[GIVEN DATA]:
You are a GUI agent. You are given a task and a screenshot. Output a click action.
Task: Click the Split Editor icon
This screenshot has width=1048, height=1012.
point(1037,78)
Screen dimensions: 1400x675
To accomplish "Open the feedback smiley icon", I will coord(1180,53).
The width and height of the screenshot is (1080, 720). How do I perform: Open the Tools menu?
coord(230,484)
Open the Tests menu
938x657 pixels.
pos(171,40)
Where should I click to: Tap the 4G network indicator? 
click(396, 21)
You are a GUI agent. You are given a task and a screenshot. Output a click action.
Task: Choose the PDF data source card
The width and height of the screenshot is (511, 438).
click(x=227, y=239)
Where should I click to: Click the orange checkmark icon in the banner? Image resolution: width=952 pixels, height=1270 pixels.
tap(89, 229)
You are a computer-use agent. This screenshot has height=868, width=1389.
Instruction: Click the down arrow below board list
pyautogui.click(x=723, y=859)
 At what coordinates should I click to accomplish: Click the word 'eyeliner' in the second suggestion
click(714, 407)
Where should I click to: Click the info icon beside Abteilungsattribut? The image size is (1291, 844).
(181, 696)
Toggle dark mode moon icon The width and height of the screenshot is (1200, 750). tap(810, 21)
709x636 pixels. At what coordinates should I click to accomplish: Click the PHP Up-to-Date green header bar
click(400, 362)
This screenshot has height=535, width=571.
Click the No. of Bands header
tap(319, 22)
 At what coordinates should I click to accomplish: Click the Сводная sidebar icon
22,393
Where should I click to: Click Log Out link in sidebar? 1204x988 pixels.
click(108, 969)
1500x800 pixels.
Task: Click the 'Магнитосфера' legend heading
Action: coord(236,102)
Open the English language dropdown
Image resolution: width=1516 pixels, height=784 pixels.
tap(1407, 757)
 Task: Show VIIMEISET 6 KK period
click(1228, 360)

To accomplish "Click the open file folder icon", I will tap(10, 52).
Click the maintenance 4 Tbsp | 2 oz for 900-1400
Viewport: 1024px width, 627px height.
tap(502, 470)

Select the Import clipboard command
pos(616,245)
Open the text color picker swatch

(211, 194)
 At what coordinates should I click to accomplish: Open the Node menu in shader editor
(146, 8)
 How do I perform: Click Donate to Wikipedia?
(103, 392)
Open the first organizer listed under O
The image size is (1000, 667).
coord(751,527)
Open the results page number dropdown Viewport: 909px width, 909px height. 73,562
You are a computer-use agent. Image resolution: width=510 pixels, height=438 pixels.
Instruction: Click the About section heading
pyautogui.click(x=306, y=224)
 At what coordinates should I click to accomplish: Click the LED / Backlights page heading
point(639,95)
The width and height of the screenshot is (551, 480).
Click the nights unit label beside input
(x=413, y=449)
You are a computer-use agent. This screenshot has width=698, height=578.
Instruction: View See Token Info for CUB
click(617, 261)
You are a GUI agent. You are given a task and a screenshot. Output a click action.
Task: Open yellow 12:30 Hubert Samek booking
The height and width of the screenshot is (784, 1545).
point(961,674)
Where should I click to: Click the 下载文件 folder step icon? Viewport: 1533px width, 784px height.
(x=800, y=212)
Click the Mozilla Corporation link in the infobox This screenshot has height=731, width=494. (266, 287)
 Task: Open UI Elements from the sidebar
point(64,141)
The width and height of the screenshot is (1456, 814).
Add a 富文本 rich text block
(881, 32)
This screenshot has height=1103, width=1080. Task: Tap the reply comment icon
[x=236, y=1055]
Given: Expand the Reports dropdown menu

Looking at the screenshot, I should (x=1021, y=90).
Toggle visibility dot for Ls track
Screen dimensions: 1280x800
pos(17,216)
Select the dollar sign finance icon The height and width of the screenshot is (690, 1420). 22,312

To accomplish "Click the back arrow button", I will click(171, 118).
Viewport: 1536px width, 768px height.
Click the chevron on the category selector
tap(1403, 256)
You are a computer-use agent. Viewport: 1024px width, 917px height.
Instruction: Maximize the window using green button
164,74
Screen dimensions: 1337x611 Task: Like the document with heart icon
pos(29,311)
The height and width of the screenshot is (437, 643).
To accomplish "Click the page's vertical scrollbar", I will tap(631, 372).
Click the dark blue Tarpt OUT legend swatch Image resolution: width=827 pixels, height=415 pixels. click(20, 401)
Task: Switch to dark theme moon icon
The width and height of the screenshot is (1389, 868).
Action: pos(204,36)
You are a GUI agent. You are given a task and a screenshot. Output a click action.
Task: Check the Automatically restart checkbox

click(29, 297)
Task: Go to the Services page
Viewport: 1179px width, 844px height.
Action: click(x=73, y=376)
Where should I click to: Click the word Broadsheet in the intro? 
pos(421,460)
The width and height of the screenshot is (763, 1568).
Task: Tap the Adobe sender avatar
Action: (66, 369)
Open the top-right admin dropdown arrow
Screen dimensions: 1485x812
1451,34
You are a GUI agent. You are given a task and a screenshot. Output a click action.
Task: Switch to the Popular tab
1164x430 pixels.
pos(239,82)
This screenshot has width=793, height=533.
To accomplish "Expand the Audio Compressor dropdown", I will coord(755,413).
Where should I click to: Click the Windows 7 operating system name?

[WORK ORDER]:
The answer should consist solely of the lines from the one that contains "This screenshot has width=793, height=533." through the end of the material above, copied exactly.

[EXERCISE SOLUTION]:
This screenshot has width=793, height=533.
To accomplish "Expand the Audio Compressor dropdown", I will coord(755,413).
Where should I click to: Click the Windows 7 operating system name?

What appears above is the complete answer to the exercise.